→ Prompt
The data below holds a line containing "Given: Click the Score column header" and a line containing "is (465, 1011)."; please quote exactly those two lines and every line between them, and nothing else.
::: Dataset extract :::
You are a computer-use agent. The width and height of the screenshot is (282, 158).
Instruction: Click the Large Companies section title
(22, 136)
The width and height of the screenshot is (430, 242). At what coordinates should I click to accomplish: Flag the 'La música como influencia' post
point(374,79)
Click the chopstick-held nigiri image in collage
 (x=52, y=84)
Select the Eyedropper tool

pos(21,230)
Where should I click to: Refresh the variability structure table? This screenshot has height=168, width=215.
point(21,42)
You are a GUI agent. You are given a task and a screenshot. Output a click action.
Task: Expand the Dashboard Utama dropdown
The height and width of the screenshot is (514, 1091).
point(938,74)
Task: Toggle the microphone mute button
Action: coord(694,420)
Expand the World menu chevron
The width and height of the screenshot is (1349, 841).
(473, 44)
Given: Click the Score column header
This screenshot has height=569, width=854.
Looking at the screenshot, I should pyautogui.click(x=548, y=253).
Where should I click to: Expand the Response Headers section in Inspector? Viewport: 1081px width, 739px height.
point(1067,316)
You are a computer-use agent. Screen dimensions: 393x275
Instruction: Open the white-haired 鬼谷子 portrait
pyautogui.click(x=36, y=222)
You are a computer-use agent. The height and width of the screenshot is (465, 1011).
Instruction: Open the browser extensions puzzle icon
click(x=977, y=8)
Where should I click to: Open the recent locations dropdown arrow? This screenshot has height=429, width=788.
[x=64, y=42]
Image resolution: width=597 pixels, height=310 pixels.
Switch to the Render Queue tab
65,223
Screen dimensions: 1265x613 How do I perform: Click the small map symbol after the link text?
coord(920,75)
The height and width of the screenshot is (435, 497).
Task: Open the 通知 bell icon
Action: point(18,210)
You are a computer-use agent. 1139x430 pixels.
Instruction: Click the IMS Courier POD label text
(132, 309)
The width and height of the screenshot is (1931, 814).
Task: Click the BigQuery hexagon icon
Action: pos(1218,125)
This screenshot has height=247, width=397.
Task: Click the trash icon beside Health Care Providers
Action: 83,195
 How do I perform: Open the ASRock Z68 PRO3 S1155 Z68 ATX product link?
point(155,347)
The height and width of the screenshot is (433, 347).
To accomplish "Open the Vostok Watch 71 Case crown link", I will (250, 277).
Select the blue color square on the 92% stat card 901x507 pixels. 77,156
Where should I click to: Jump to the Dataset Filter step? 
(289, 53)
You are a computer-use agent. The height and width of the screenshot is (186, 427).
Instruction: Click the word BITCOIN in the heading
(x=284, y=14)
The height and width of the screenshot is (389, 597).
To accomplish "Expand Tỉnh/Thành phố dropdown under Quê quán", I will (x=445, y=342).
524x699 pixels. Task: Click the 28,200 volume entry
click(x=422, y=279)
:::
→ Solved exercise
Given: Click the Score column header
This screenshot has height=569, width=854.
Looking at the screenshot, I should pyautogui.click(x=548, y=253).
Where should I click to: Expand the Response Headers section in Inspector? Viewport: 1081px width, 739px height.
point(1067,316)
You are a computer-use agent. Screen dimensions: 393x275
Instruction: Open the white-haired 鬼谷子 portrait
pyautogui.click(x=36, y=222)
You are a computer-use agent. The height and width of the screenshot is (465, 1011).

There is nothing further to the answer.